In some ways it's a little like "A Chorus Line." Each of the characters has a moment or more when he/she shows and sings their soul in the context of the bee. It's poignant without being maudlin, and even includes four brave audience members as spellers. Mostly, though, it's very funny - a nice two-hour break from reality. 

This is a real ensemble show. Director Bob Chapel has cast six very talented young people as the kids, and they are all good, both individually and in ensemble. And, as usual, Chapel has given us a well-directed show that lets the cast's talents shine.

If you saw "The Sound of Music," you may not recognize Emily Rice, who played Maria. Here, she's the uptight, tightly braided, politically aware daughter of two overbearing gay fathers. She once again has become her character, complete with lisp and kid-like singing voice. It would seem she's as versatile as she is talented.

The other kids include Perry Medlin, who is very funny as the boy distracted by a case of unwanted sexual arousal, as well as another very surprising character. Medlin also choreographed, and has created some fine and funny dance numbers. 

Andrew Chronacher is charming as the happy, offbeat kid who makes his own clothes but is underestimated by his gaggle of siblings, Sylvia Kates is very sweet as the kid you can't help rooting for, Maya Tremblay is funny and moving as the overachieving Asian kid and Adam Smith's performance as the adenoidal nerd who spells with his foot is very well done.

The strength of this show, though, is how well these young actors portray kids. No doubt thanks at least in part to Chapel's direction, they never, ever overdo it or use trite devices to capture their characters, making them real people with flaws and foibles.
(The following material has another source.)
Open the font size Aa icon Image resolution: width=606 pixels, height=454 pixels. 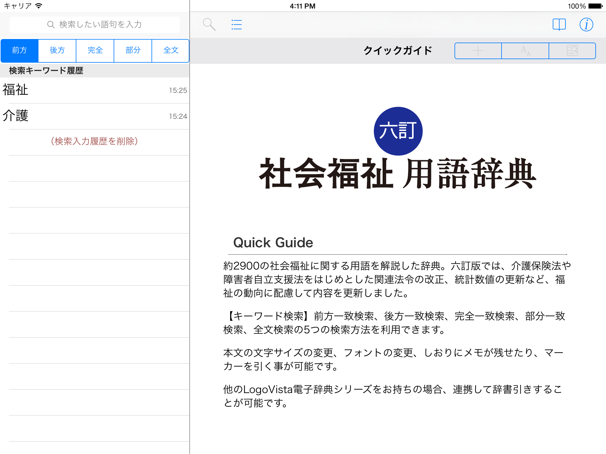(x=525, y=51)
As for the grownups, it's nice to see James Scales, who usually handles the business end of Heritage, in a bigger part than he usually takes on. His comic timing as the pronouncer is key to making the show work. He and Lydia Horan, as a past winner and now organizer of the bee, have a very funny, slightly strange on-stage rapport. Horan has taken on an upper-Midwest accent for her character, and, as always, she acts and sings well. Larry Darnell Penn is a standout performer, though, and not just because he's the only black actor in the cast. He shows real range in both his characters and his very strong singing voice. This show needs only four instruments, and the music and the tech work are very well done.

It's interesting, though, how budget restrictions sometimes can bring out the best. This charming, very funny production proves that good performances are the heart of good theater.